### DATA UNDER STUDY ###
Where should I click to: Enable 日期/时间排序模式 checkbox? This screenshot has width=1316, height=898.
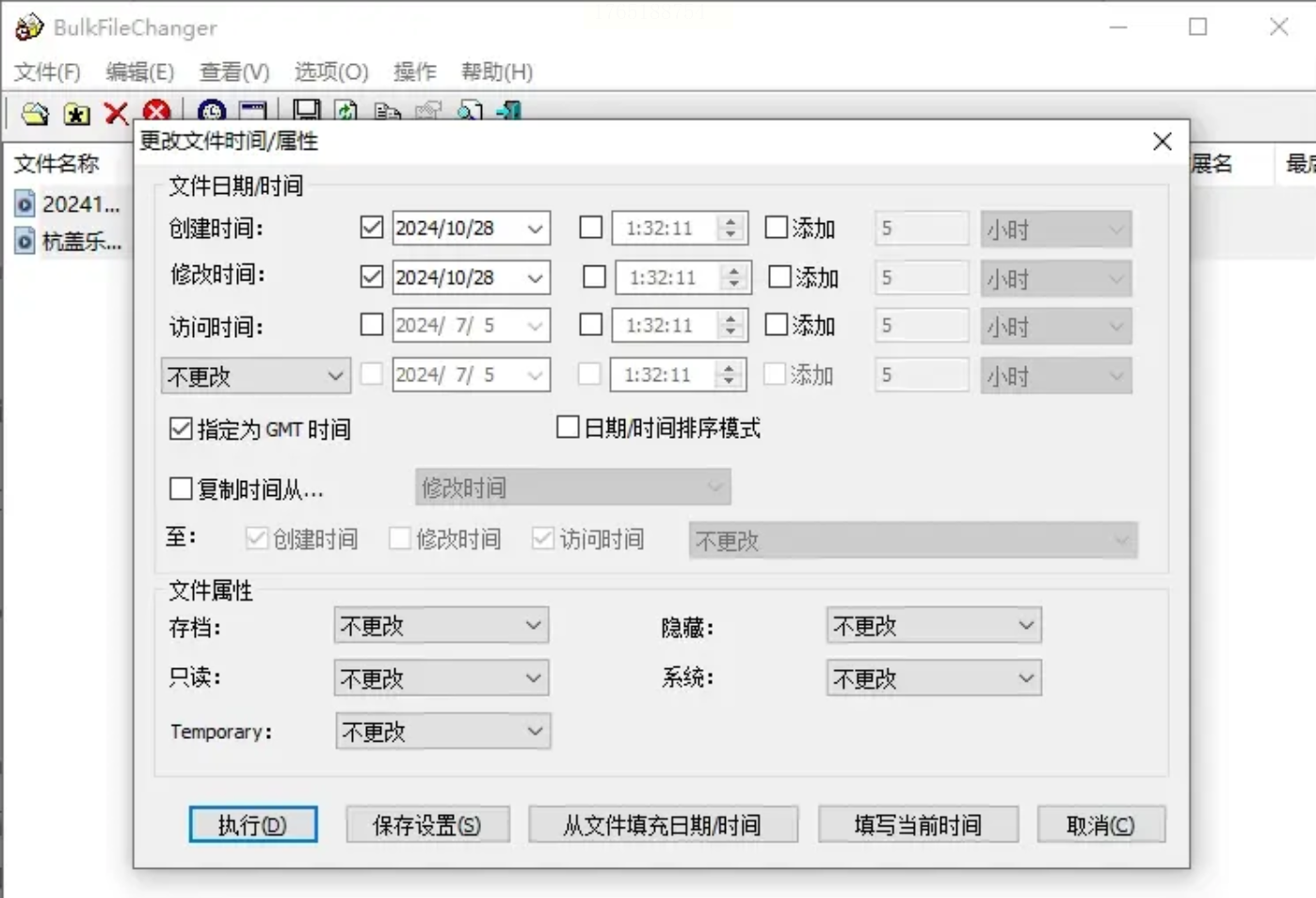pyautogui.click(x=568, y=427)
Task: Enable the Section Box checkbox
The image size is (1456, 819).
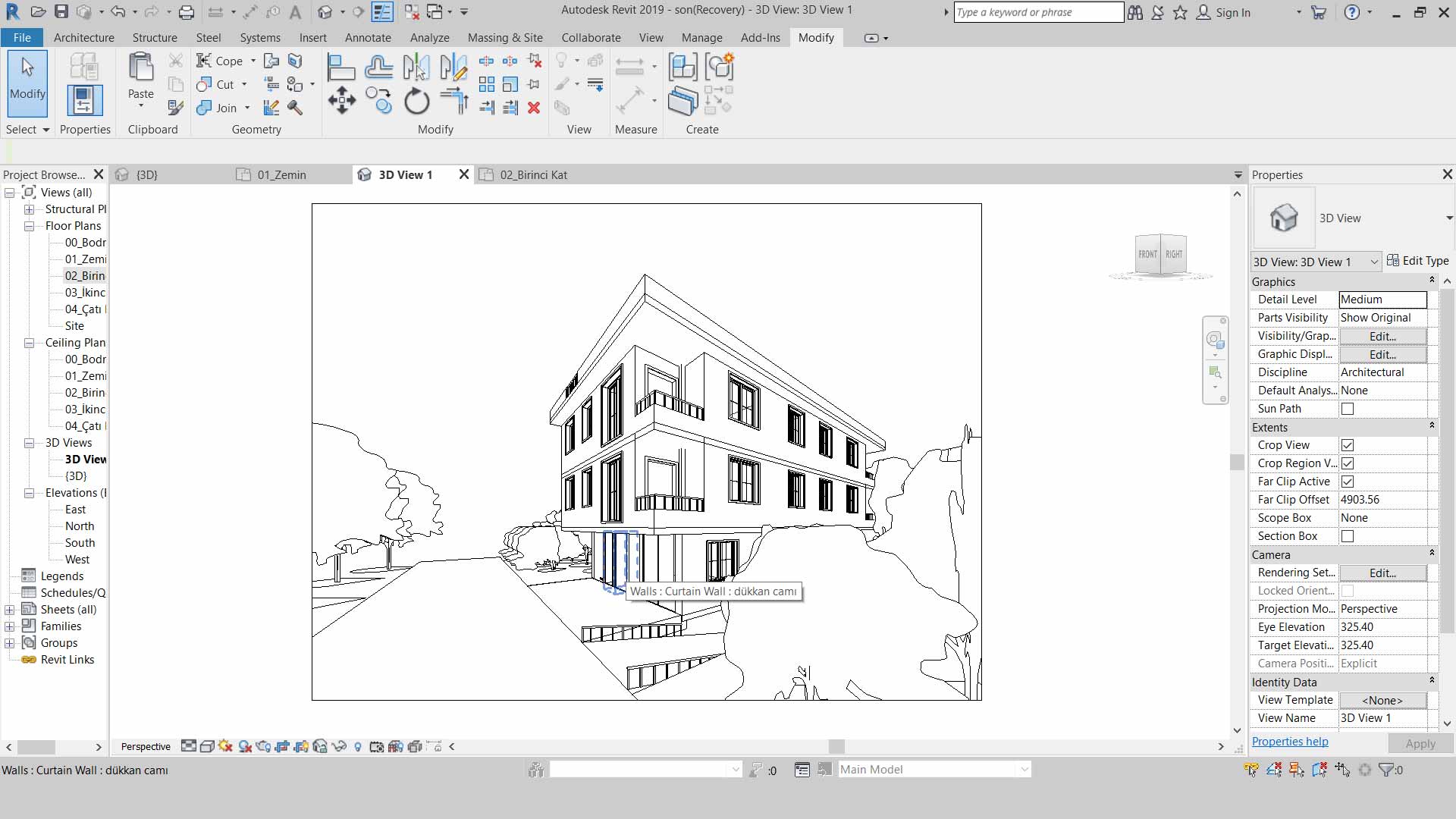Action: pos(1348,536)
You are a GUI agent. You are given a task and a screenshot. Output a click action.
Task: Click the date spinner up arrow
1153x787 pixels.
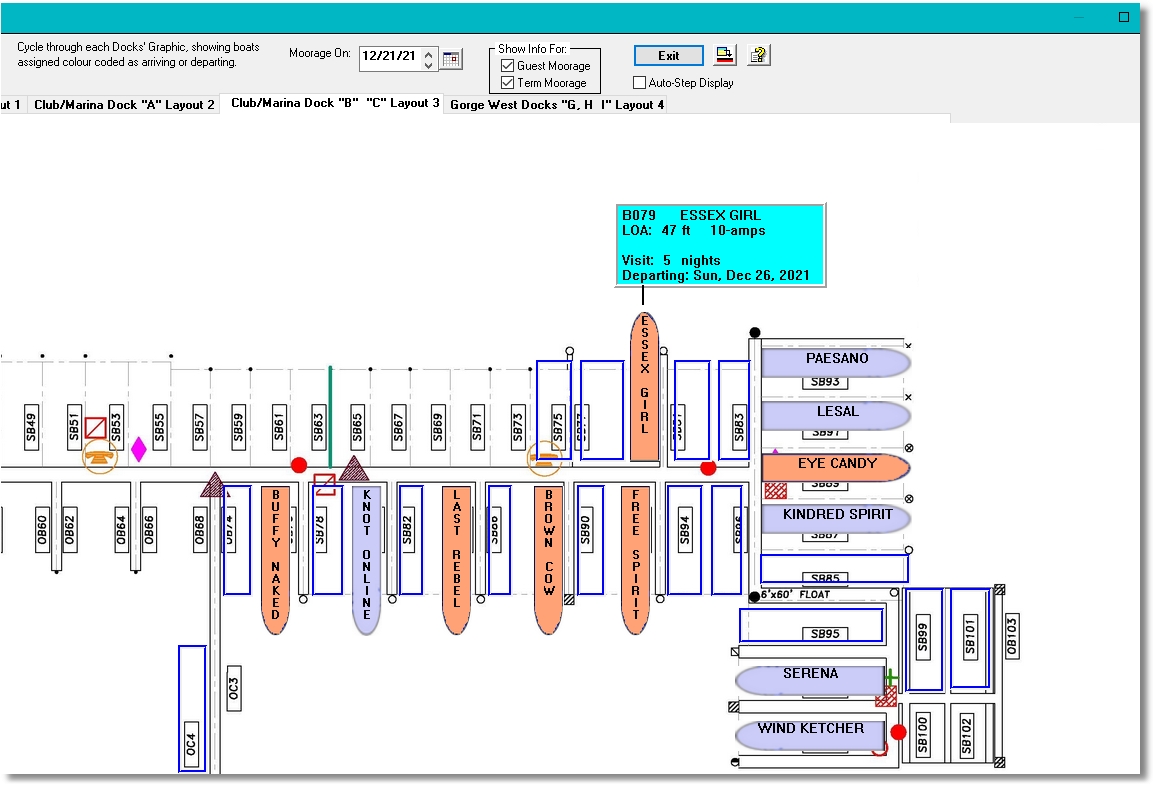coord(427,53)
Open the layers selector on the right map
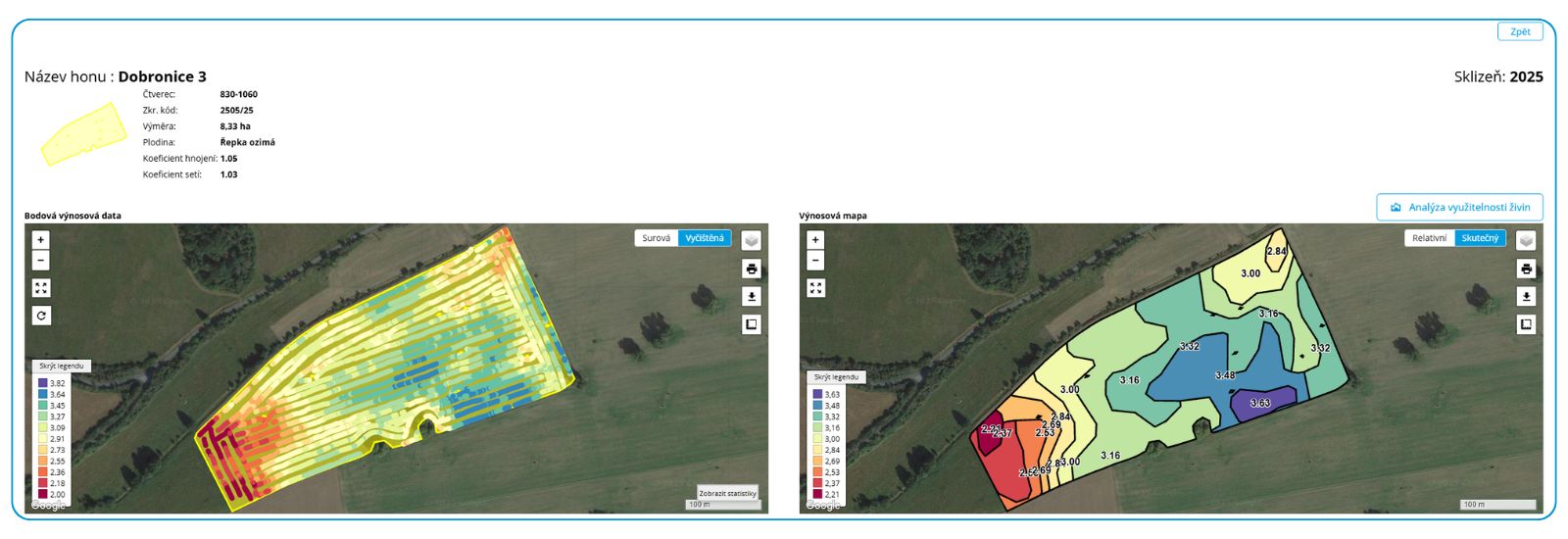Screen dimensions: 1568x539 tap(1526, 240)
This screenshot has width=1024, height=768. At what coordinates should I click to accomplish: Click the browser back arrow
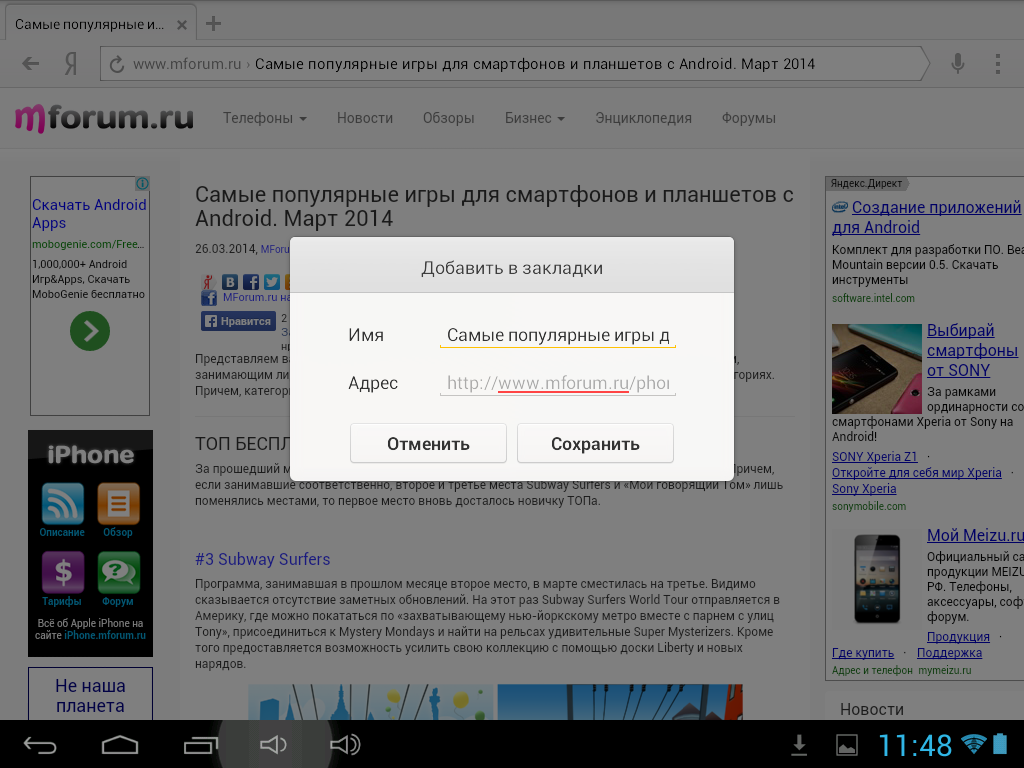(x=31, y=64)
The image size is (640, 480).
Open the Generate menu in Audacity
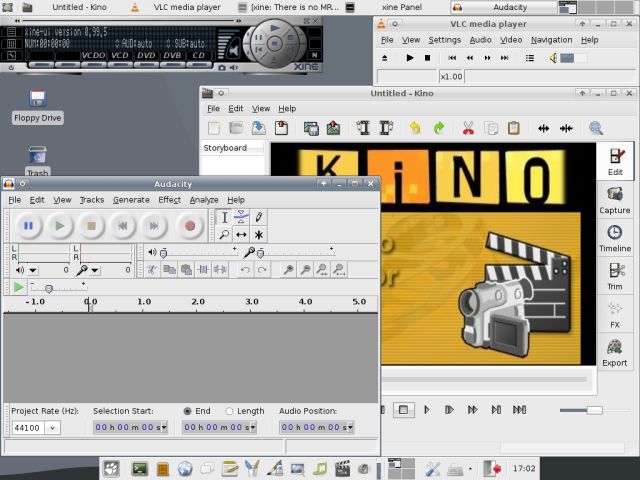[x=131, y=200]
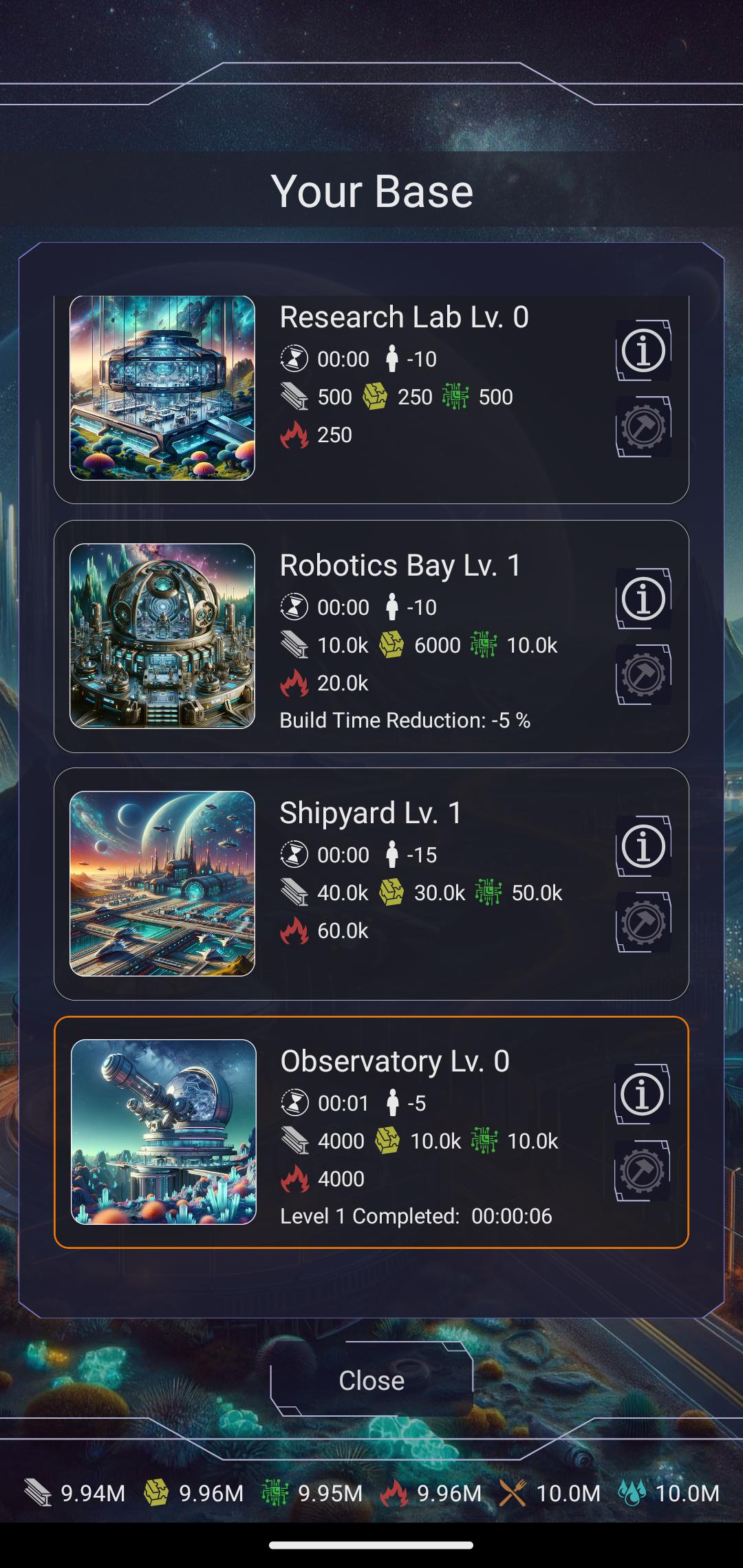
###
DIRECTIONS FOR THIS TASK » Please repeat the entries above exactly, leaving out any pictures.

RESPONSE BELOW »
Where should I click to: Enable 日期/时间排序模式 checkbox? This screenshot has width=1316, height=898.
pyautogui.click(x=568, y=427)
Task: Enable the Section Box checkbox
The image size is (1456, 819).
Action: pos(1348,536)
You are a GUI agent. You are given a task and a screenshot. Output a click action.
Task: Click the date spinner up arrow
1153x787 pixels.
coord(427,53)
Open the layers selector on the right map
Screen dimensions: 1568x539 tap(1526, 240)
This screenshot has width=1024, height=768. At what coordinates should I click to accomplish: Click the browser back arrow
(x=31, y=64)
The image size is (640, 480).
Open the Generate menu in Audacity
[x=131, y=200]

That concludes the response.